**Exercise instructions**
Copy these items word for word, starting at the line that contains "You are a computer-use" and stopping after the line that contains "pos(600,12)". Leave out the pictures.

**Items on finding words and elements**
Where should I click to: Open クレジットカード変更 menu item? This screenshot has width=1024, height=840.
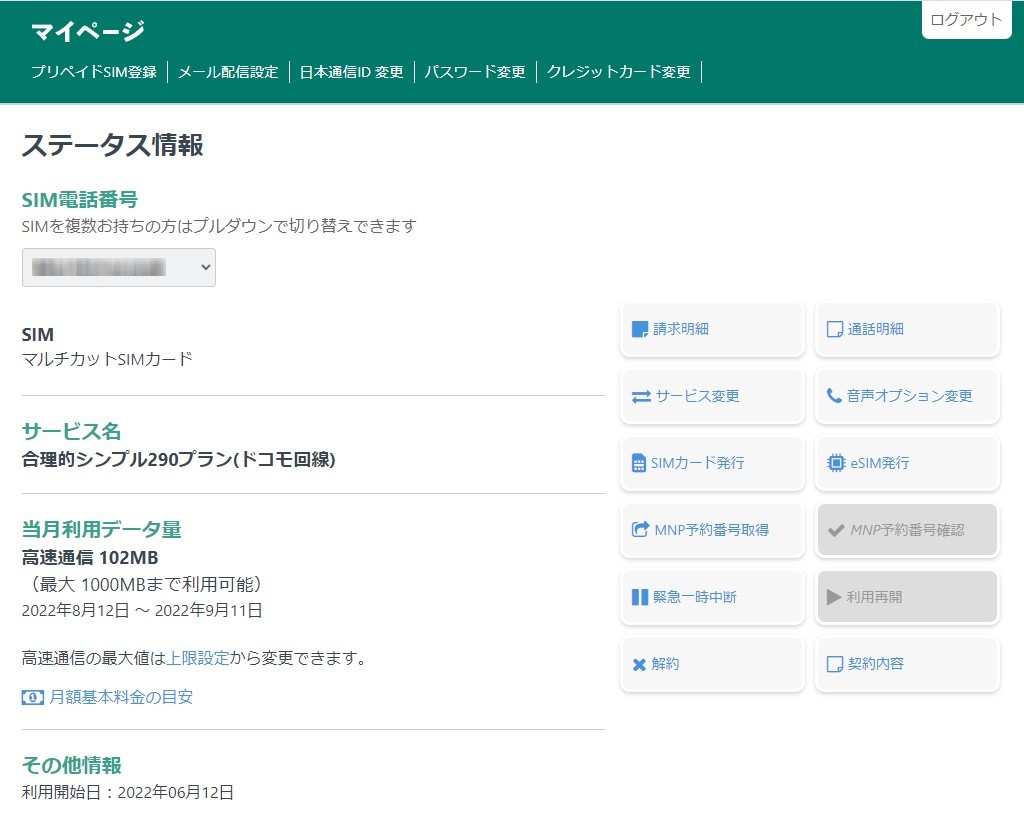click(x=618, y=72)
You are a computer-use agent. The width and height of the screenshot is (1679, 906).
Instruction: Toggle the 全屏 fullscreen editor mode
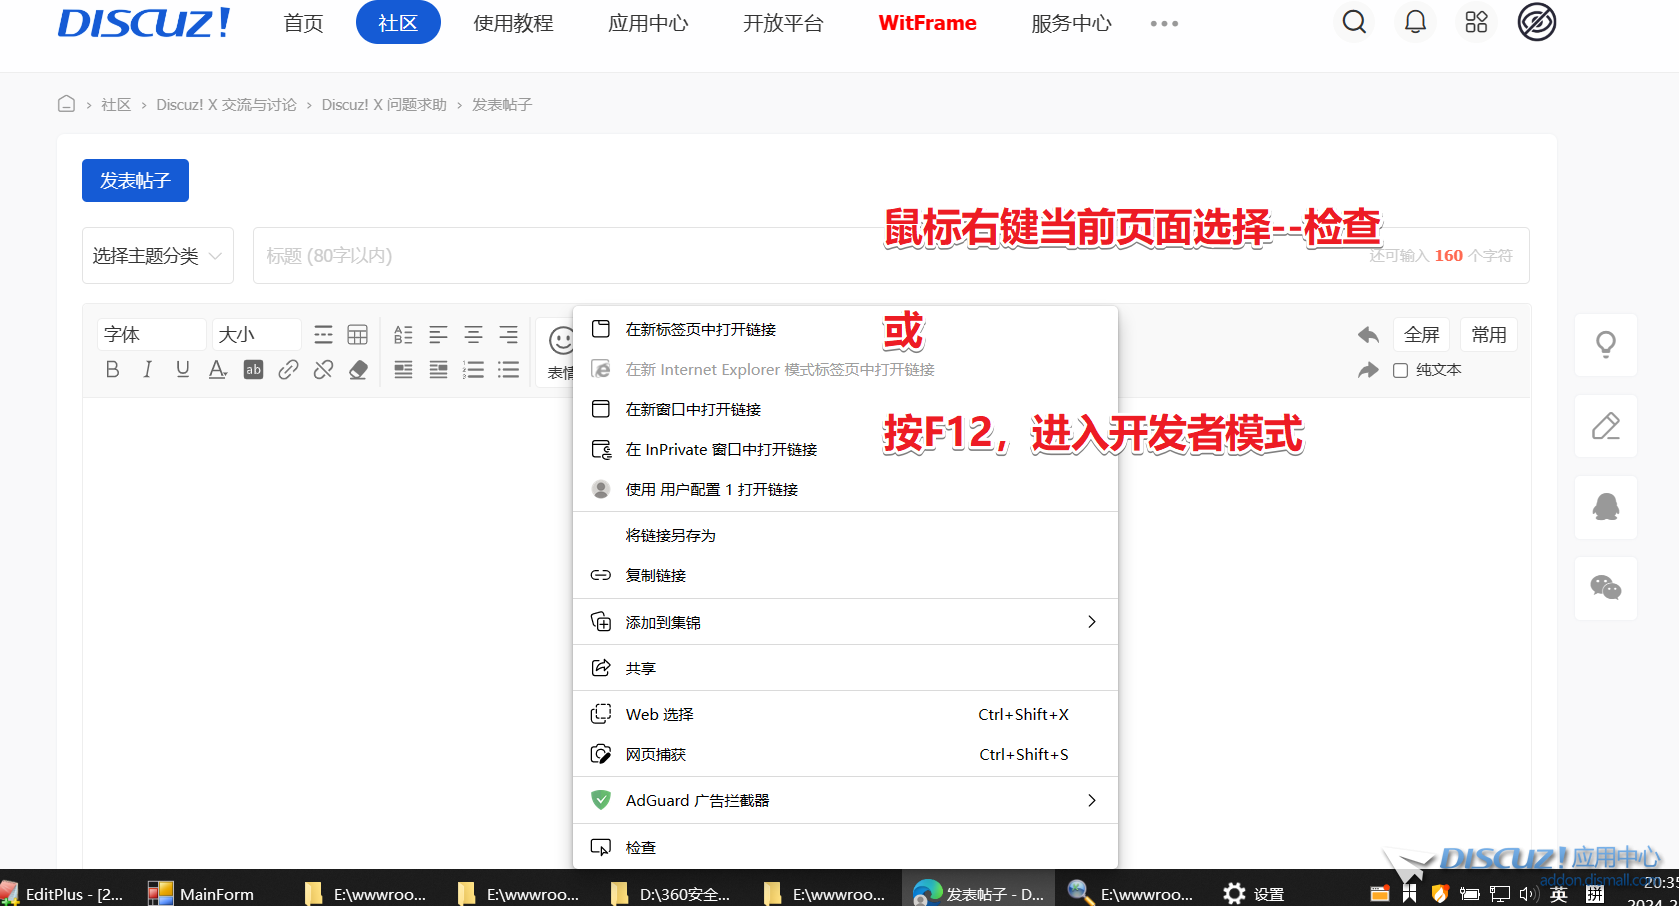coord(1421,335)
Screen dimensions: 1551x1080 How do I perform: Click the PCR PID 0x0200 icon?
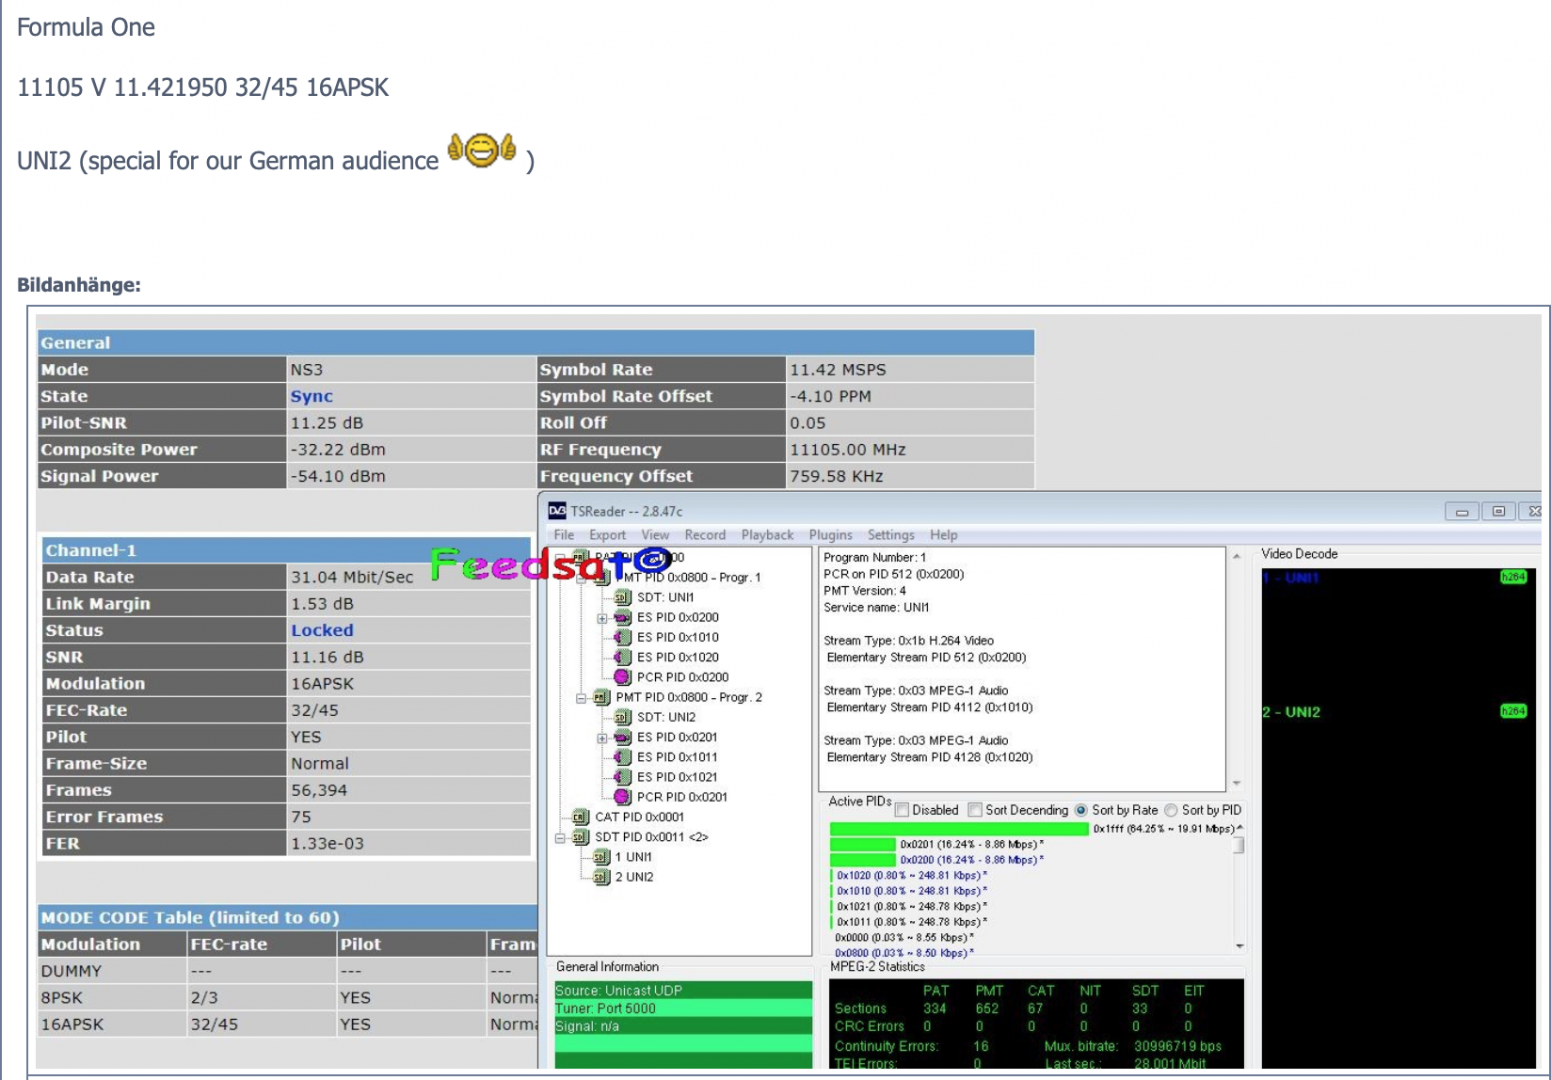[622, 678]
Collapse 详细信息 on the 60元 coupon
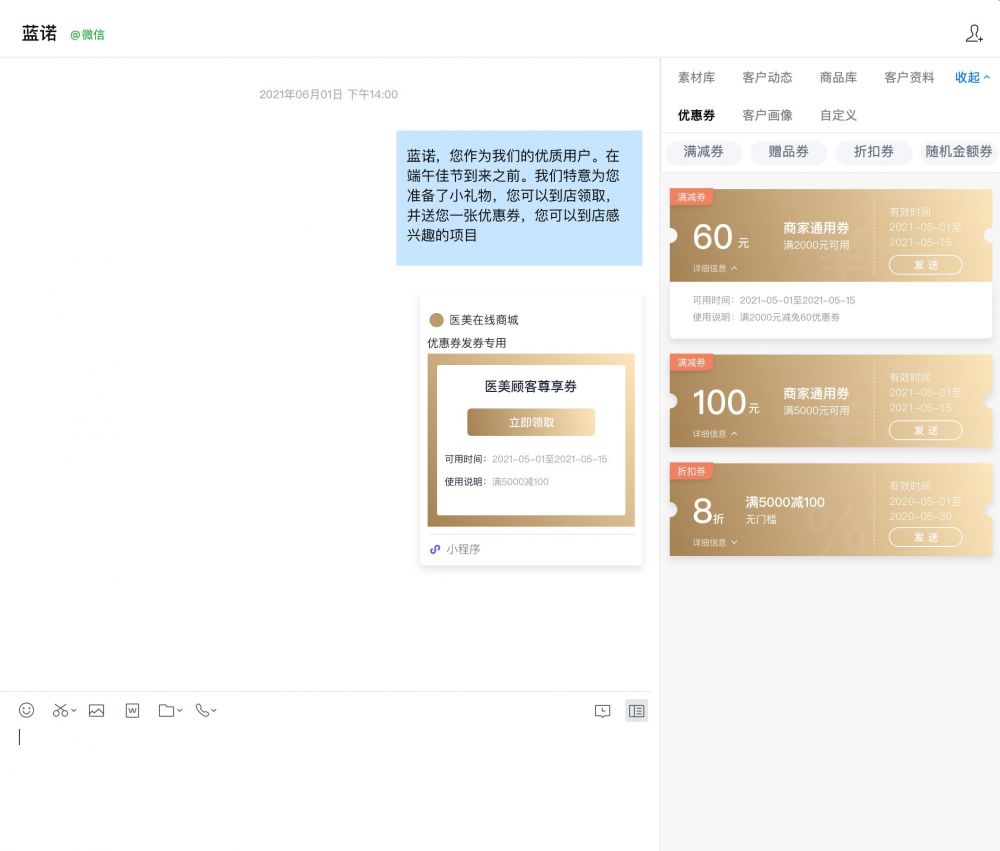The image size is (1000, 851). (715, 269)
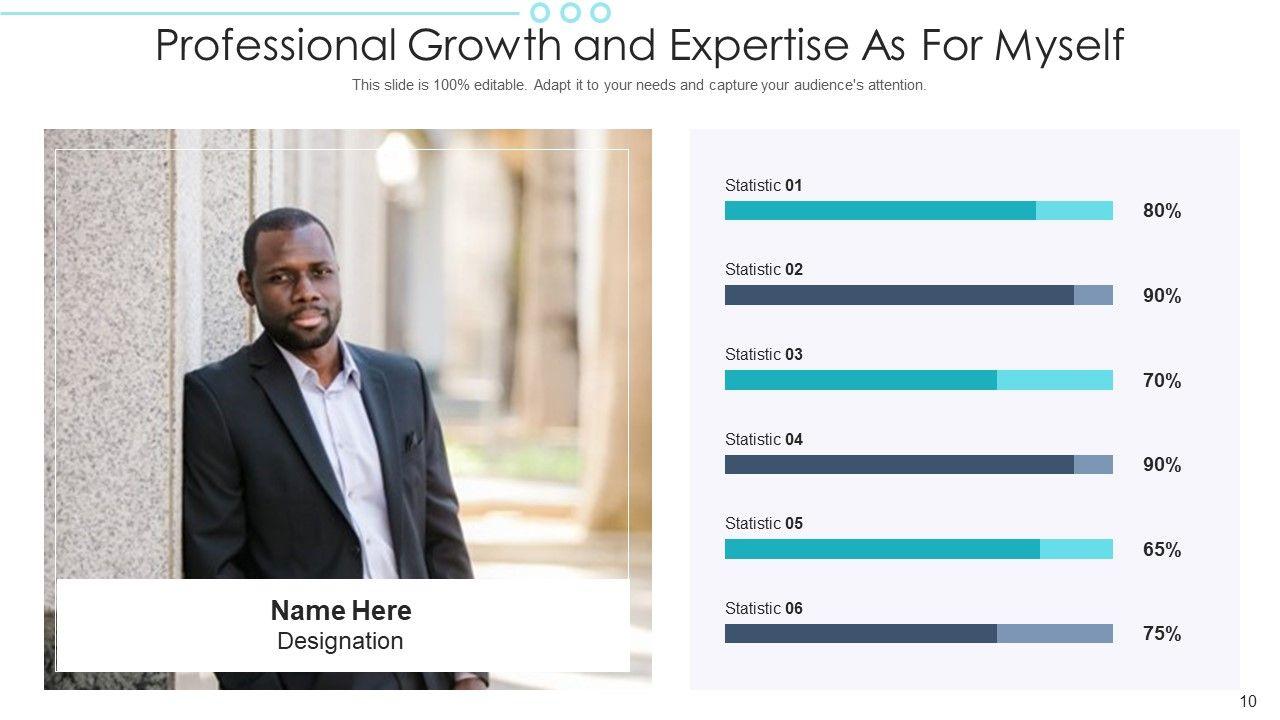Click the third decorative circle at top
This screenshot has height=720, width=1280.
pos(600,12)
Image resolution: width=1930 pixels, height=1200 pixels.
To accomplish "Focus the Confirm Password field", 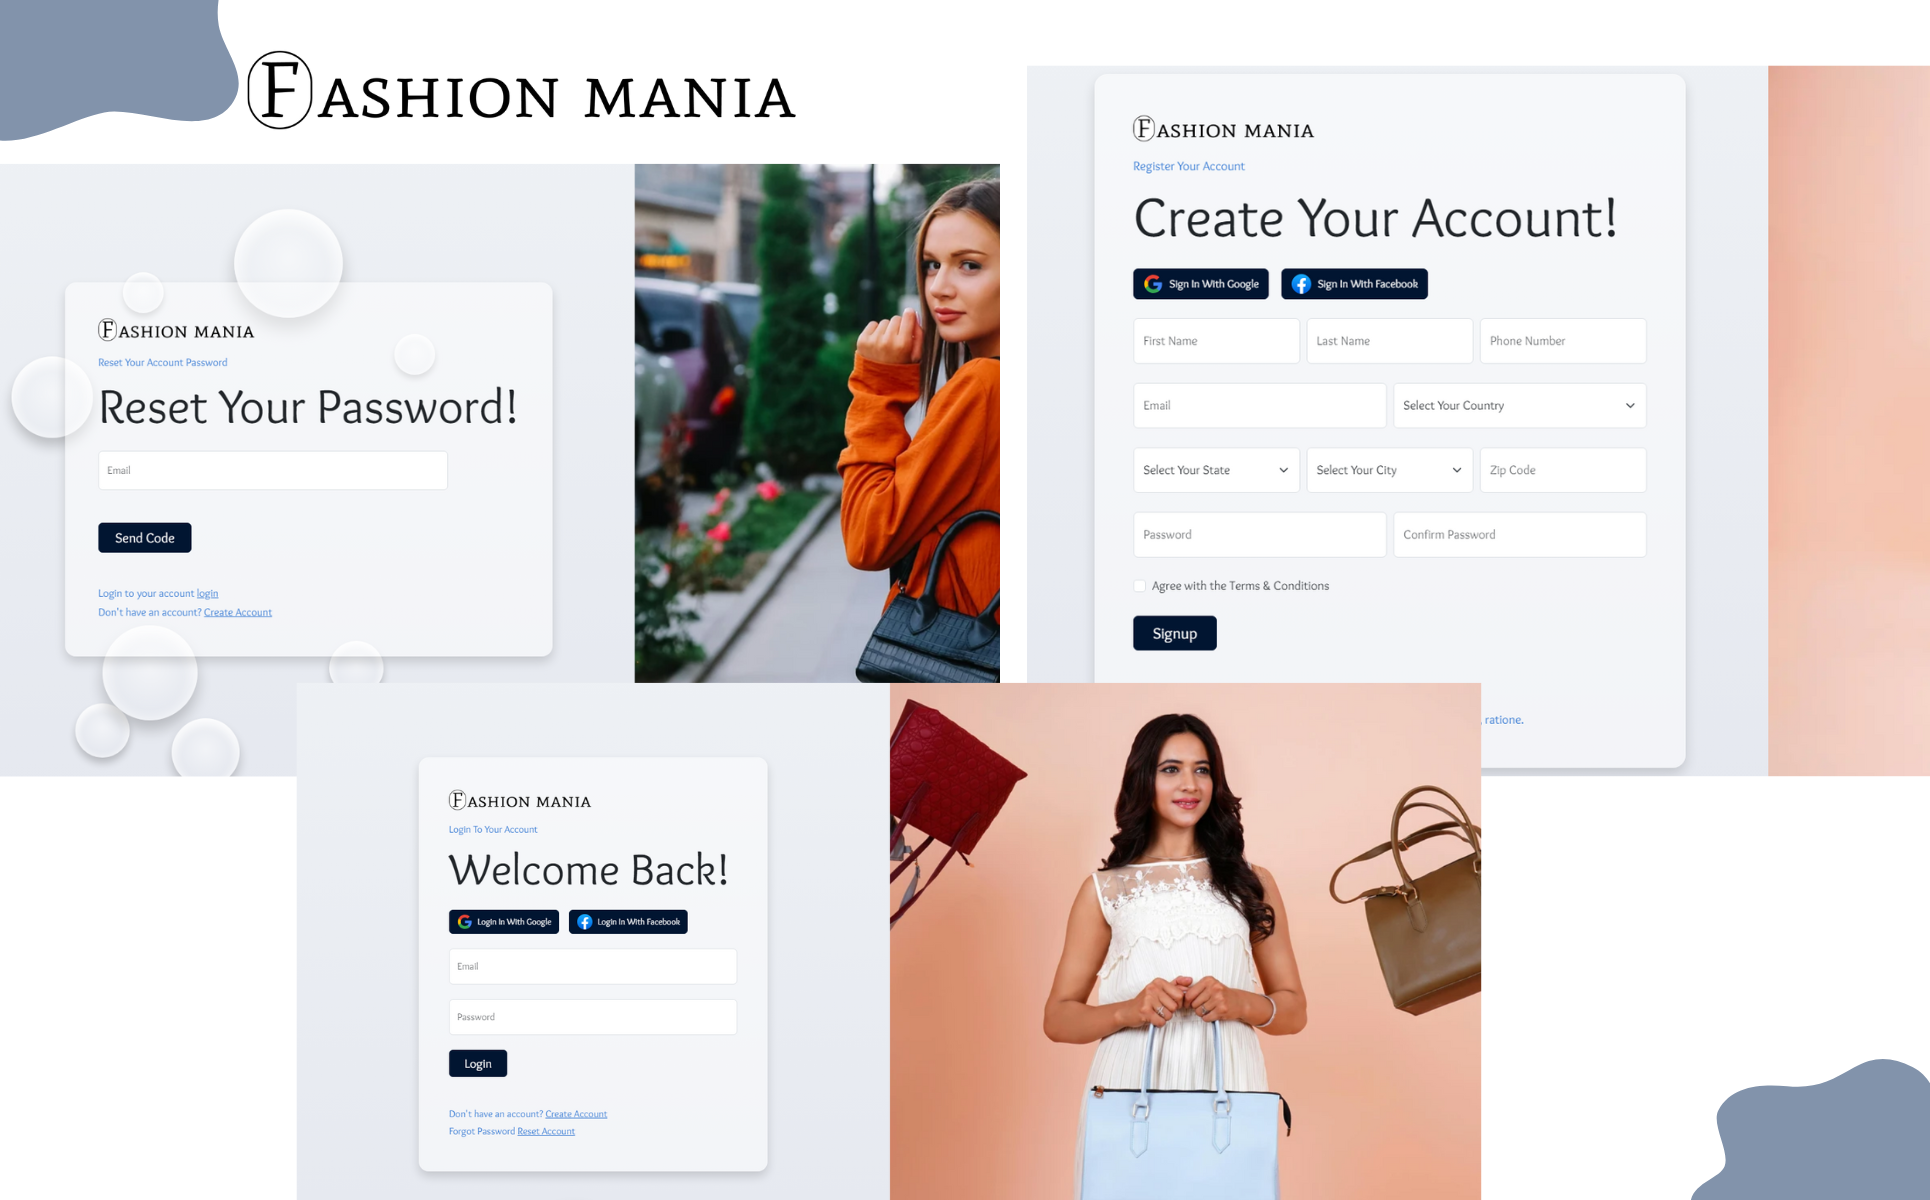I will [1519, 535].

**Exercise solution**
You are a computer-use agent. The width and height of the screenshot is (1679, 906).
Instruction: Toggle the 全屏 fullscreen editor mode
coord(1421,335)
Screen dimensions: 1551x1080 How do I perform: Click the PCR PID 0x0200 icon?
[622, 678]
Collapse 详细信息 on the 60元 coupon
The image size is (1000, 851). (715, 269)
Click the third decorative circle at top
This screenshot has height=720, width=1280.
pos(600,12)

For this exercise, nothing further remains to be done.